Tutto intorno i nuovi “Nerd”

La scorsa domenica mentre partecipavo ad una marcia non competitiva, correndo tra le bellissime colline della mia Provincia, Lucca, mi venivano in mente i miei due figli;  la più grande appena maggiorenne, ed il secondo quasi tredicenne. Bravi ragazzi, educati, con discreti risultati scolastici,  impegnati in attività sia sportive che sociali. Cosa volere di più?

Sapete perché mi sono venuti alla mente proprio in quell’occasione ? Perché il mio poco tempo libero cerco di viverlo all’aria aperta,  a contatto con la natura e con gli altri, contrariamente ai miei figli che appena possono si attaccano ad uno dei tanti schermi  che la tecnologia può offrire : cellulari, computer, Ipad . Quindi anche loro mi sembra siano entrati senza indugio nella schiera dei nuovi “Nerd”. E questo mi preoccupa un po’, come mi turba il contesto generale che vi ruota attorno, anche perché tale modo di comportarsi sembra essere sempre più precoce.

“Nerd” è un termine della lingua inglese, che fino ad un decennio fa voleva identificare chi era predisposto per la ricerca intellettuale, di intelligenza superiore alla media, tendenzialmente solitario, fisicamente un po’ impacciato, poco sportivo, vestito fuori moda  e perché no,  anche sfigato.

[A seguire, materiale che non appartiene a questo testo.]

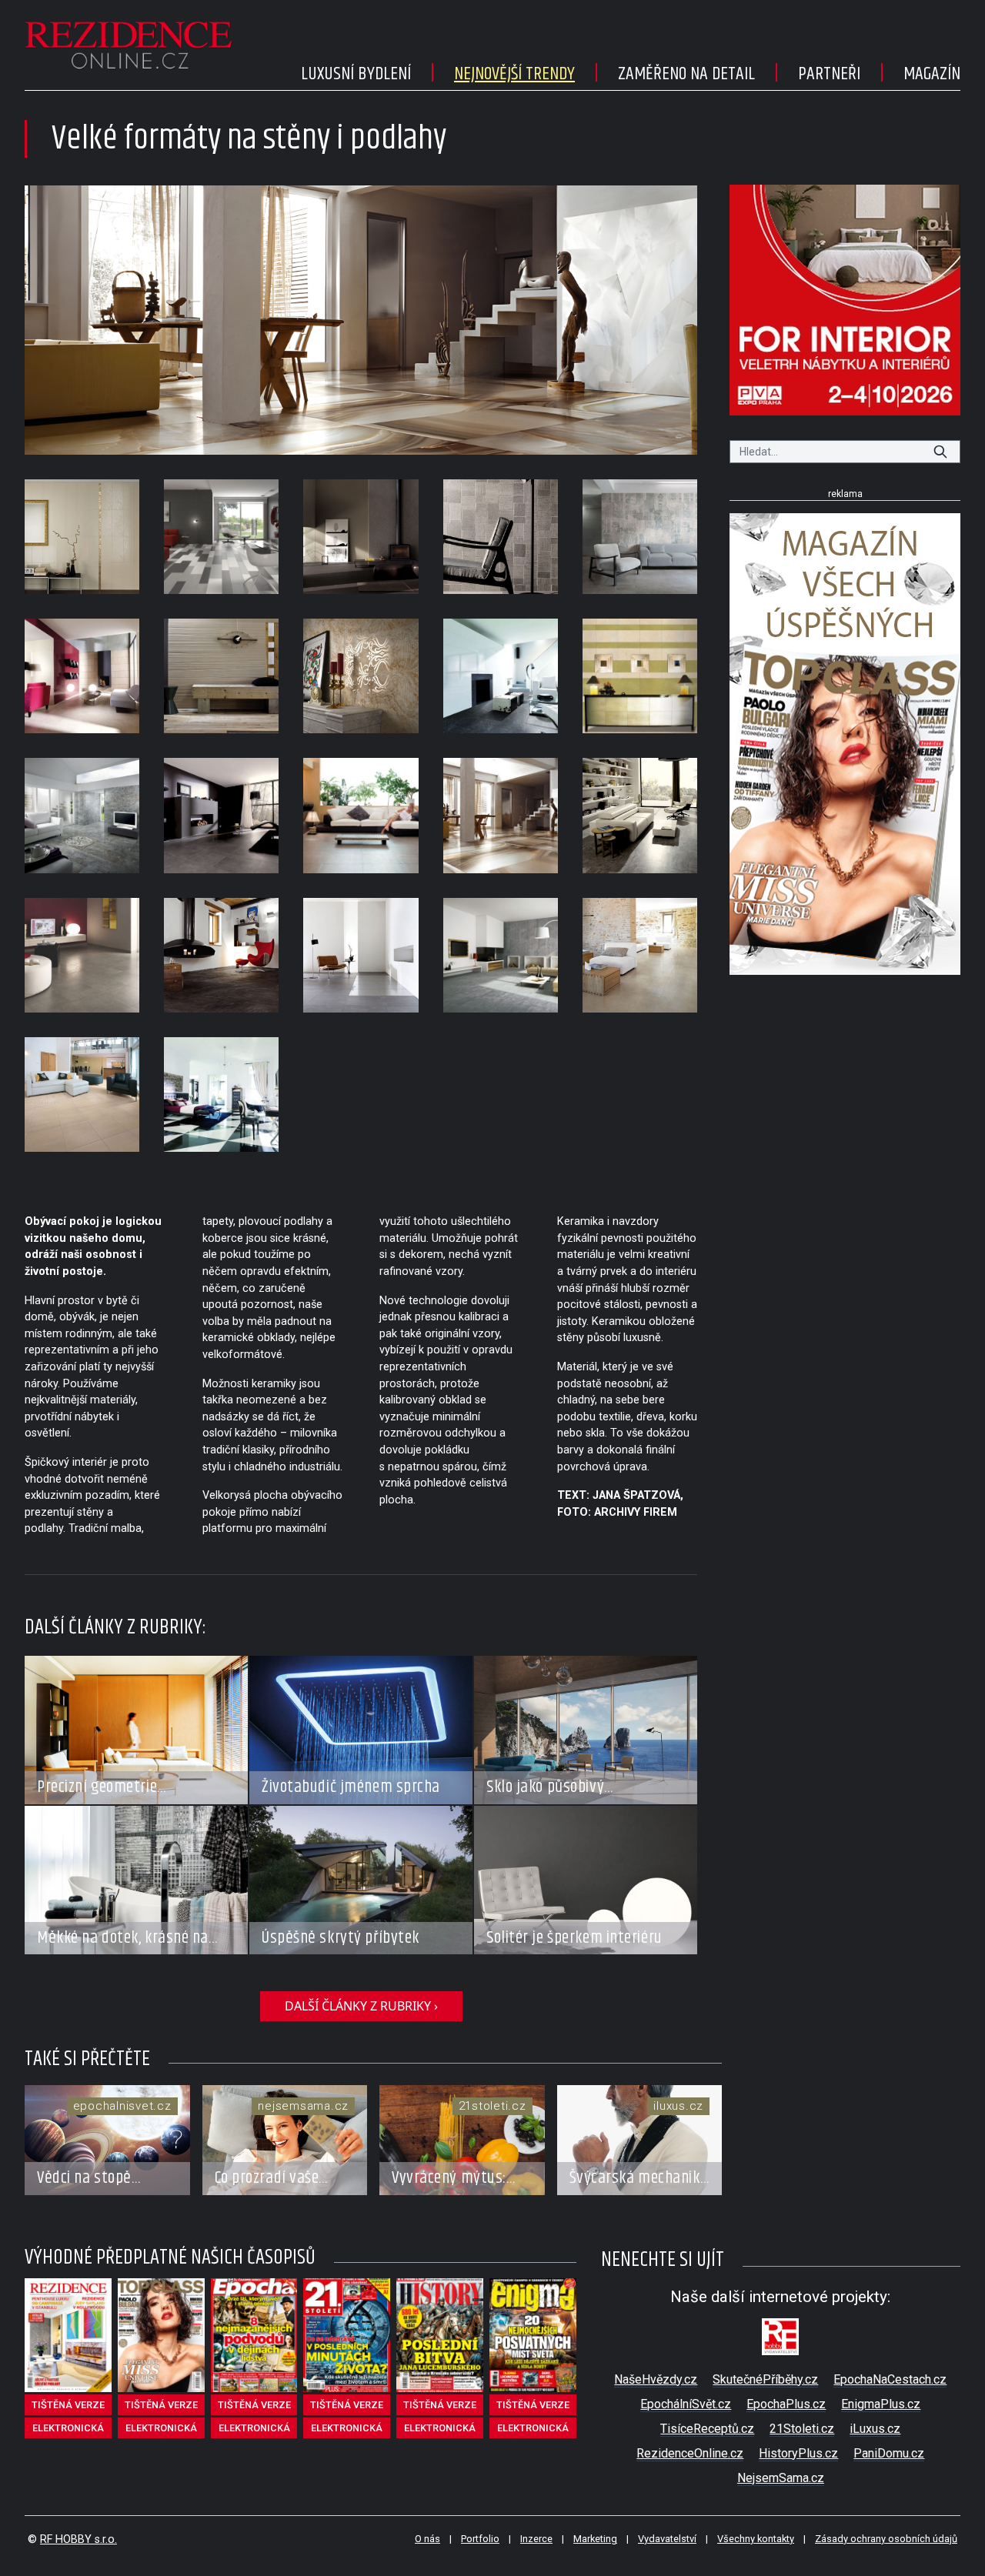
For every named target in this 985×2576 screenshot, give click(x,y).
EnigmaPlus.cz (880, 2404)
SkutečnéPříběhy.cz (765, 2379)
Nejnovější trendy (514, 74)
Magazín (931, 74)
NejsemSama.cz (780, 2478)
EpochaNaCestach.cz (890, 2379)
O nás (427, 2538)
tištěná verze (68, 2405)
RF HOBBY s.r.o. (78, 2539)
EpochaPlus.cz (786, 2404)
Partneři (829, 74)
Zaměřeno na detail (686, 74)
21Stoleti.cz (802, 2428)
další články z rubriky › (361, 2005)
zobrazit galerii (361, 320)
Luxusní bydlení (356, 74)
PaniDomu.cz (888, 2453)
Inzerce (536, 2538)
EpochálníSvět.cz (685, 2404)
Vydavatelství (667, 2538)
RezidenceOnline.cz (689, 2453)
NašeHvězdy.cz (655, 2379)
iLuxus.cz (875, 2428)
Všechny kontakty (755, 2538)
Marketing (595, 2538)
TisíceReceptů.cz (707, 2428)
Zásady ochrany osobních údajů (886, 2538)
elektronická (68, 2428)
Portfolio (480, 2538)
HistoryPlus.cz (798, 2453)
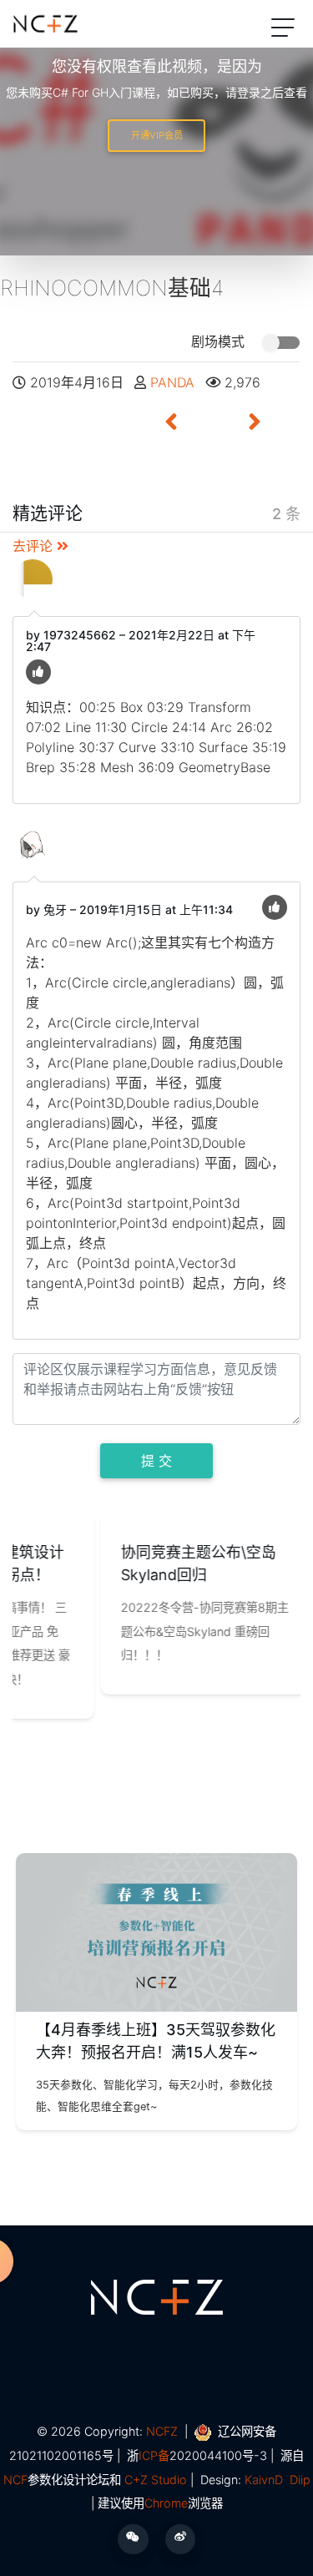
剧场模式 (220, 341)
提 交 (156, 1460)
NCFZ (162, 2431)
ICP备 (154, 2455)
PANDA (174, 382)
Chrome (166, 2503)
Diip (300, 2479)
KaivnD (264, 2479)
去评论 (35, 546)
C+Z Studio (155, 2479)
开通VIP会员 (157, 135)
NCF (15, 2479)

Nel tempo tale termine si è ristrutturato ed oggi “Nerd” non significa più essere secchione, occhialuto o sfigato, ma è diventato uno stile di vita, trascorsa anche e soprattutto insieme ai videogames, cellulari, tv e computer.  Oggi quasi quasi l’essere “Nerd” per molti è un orgoglio anche perché i “Nerd” stanno al passo con le novità tecnologiche ed  ampliano rapidamente  le proprie conoscenze di giochi online, dei programmi voip, dei cellulari. Così spesso è preferibile “nerdare” anziché uscire e  le nostre famiglie spesso si trovano circondati da persone che anche se presenti fisicamente, con la testa sono lontani anni luce.

Nel mio piccolo, a casa,  cerco di ragionare con i figli, ma vedo che il richiamo che proviene da quegli schermi è troppo forte.  Altrimenti,  se vado in giro,  trovo  ragazzi che anche se risultano in gruppo di fatto sono ognuno per se ( ed il cellulare per tutti ). Così quanto succede attorno passa in secondo piano, oppure transita senza lasciare traccia. Peccato perché l’intelligenza e la rapidità di apprendimento dei giovani di oggi è enorme, ma viene concessa quasi esclusivamente  alle nuove tecnologie e poco ai rapporti umani e sociali, alla cultura o all’ambiente.

Ed allora come vorrei tanto che si potesse vivere il rapporto con la tecnologia con equilibrio. Senza dubbio non è assolutamente il caso di rinunciare agli strumenti digitali che anche nel mondo del lavoro sono ormai fondamentali, ma auspicherei  comportamenti più bilanciati per non instaurare automatismi comportamentali che possono arrecare  danno senza neppure accorgercene.

Sapete cosa mi preoccupa di più? Che ancora non ho sentito nessuno impegnarsi a dire, almeno: domani smetto!